Exercise objective ▸ Will you print the lines below, from the first one through the line containing "tap(1053, 1055)", without changing a single character?
::: Records supplied :::
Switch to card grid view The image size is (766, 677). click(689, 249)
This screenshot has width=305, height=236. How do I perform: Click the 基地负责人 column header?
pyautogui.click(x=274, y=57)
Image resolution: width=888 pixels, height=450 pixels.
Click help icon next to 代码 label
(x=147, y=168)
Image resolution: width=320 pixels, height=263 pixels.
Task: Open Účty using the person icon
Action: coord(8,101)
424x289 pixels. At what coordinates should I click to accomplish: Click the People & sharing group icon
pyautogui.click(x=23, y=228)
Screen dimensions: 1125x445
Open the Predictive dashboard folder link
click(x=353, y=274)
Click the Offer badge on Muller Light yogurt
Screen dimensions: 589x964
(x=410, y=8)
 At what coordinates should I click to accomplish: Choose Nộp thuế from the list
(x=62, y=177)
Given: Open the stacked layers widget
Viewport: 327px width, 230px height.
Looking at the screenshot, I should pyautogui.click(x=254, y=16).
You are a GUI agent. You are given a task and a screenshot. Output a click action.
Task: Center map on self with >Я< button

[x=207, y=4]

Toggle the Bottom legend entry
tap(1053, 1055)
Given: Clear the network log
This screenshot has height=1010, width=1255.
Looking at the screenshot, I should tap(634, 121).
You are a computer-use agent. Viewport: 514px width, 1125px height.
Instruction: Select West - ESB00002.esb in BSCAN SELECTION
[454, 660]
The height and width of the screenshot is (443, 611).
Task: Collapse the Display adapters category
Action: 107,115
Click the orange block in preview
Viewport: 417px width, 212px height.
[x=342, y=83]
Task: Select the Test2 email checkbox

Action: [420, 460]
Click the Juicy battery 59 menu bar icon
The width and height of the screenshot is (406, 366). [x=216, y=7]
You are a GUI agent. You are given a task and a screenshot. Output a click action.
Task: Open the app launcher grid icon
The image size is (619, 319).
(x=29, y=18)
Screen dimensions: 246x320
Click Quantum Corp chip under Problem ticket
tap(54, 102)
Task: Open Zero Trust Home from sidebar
:::
Solution ▸
Switch to card grid view The image size is (766, 677). click(689, 249)
This screenshot has width=305, height=236. How do I perform: Click the 基地负责人 column header?
pyautogui.click(x=274, y=57)
Image resolution: width=888 pixels, height=450 pixels.
Click help icon next to 代码 label
(x=147, y=168)
Image resolution: width=320 pixels, height=263 pixels.
Task: Open Účty using the person icon
Action: coord(8,101)
424x289 pixels. At what coordinates should I click to accomplish: Click the People & sharing group icon
pyautogui.click(x=23, y=228)
Screen dimensions: 1125x445
Open the Predictive dashboard folder link
click(x=353, y=274)
Click the Offer badge on Muller Light yogurt
Screen dimensions: 589x964
(x=410, y=8)
 At what coordinates should I click to accomplish: Choose Nộp thuế from the list
(x=62, y=177)
Given: Open the stacked layers widget
Viewport: 327px width, 230px height.
Looking at the screenshot, I should pyautogui.click(x=254, y=16).
You are a GUI agent. You are given a task and a screenshot. Output a click action.
Task: Center map on self with >Я< button

[x=207, y=4]

Toggle the Bottom legend entry
tap(1053, 1055)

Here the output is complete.